» Task: Could you retype exactly the line containing "Task: Open CRM from the settings sidebar" and every line after it in the data below, leaving out the pictures?

» Data shown:
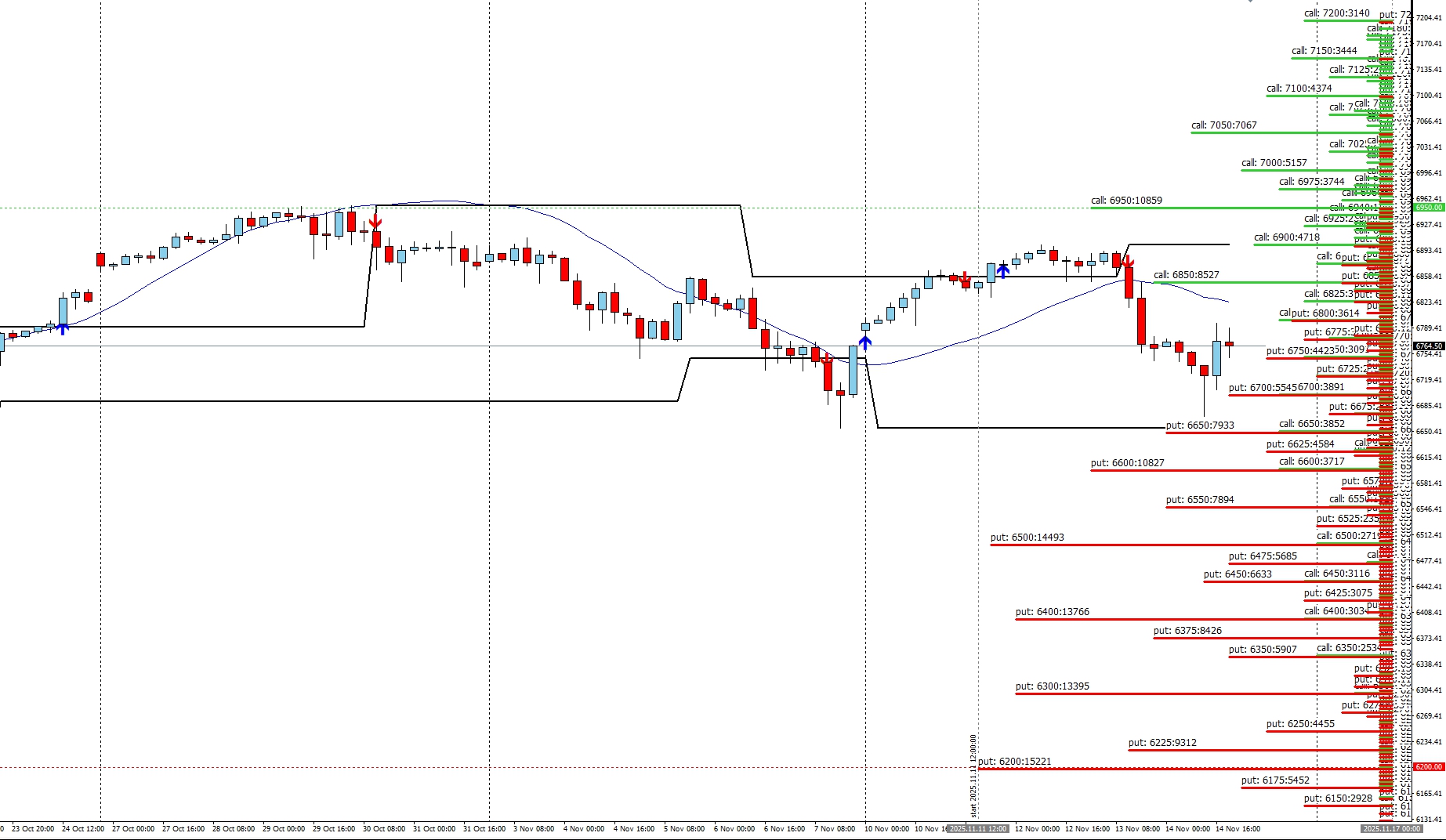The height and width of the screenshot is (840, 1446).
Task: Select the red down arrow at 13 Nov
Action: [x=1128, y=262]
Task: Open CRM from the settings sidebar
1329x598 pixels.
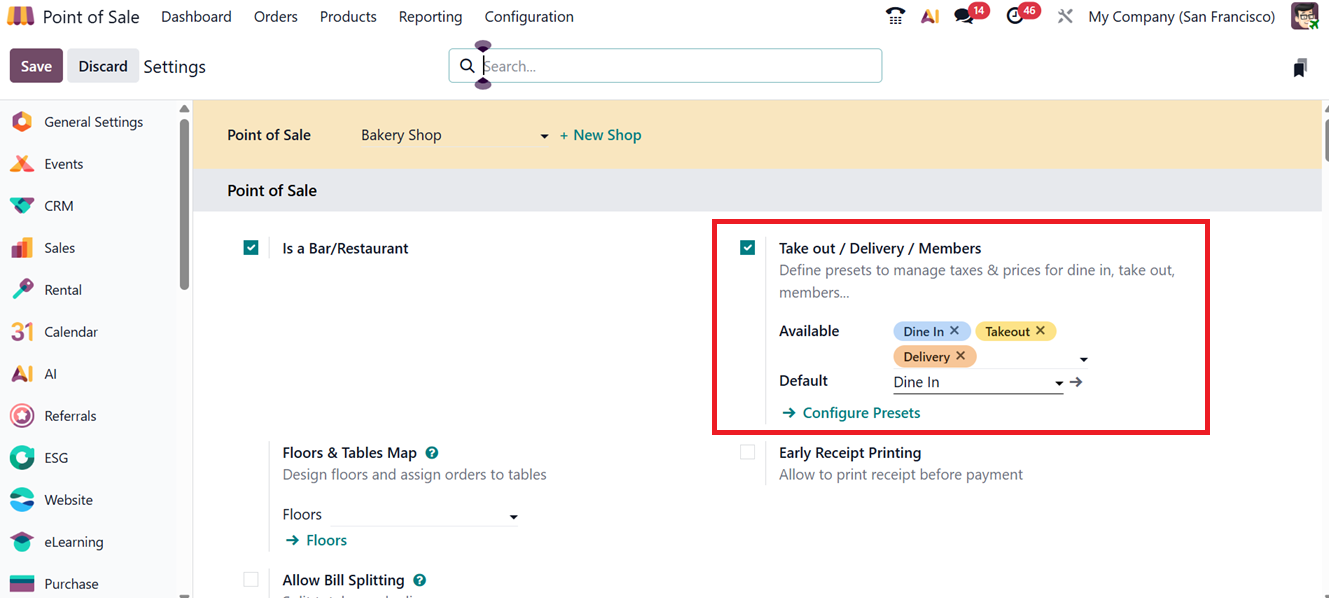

» Answer to this problem:
Task: Open CRM from the settings sidebar
1329x598 pixels.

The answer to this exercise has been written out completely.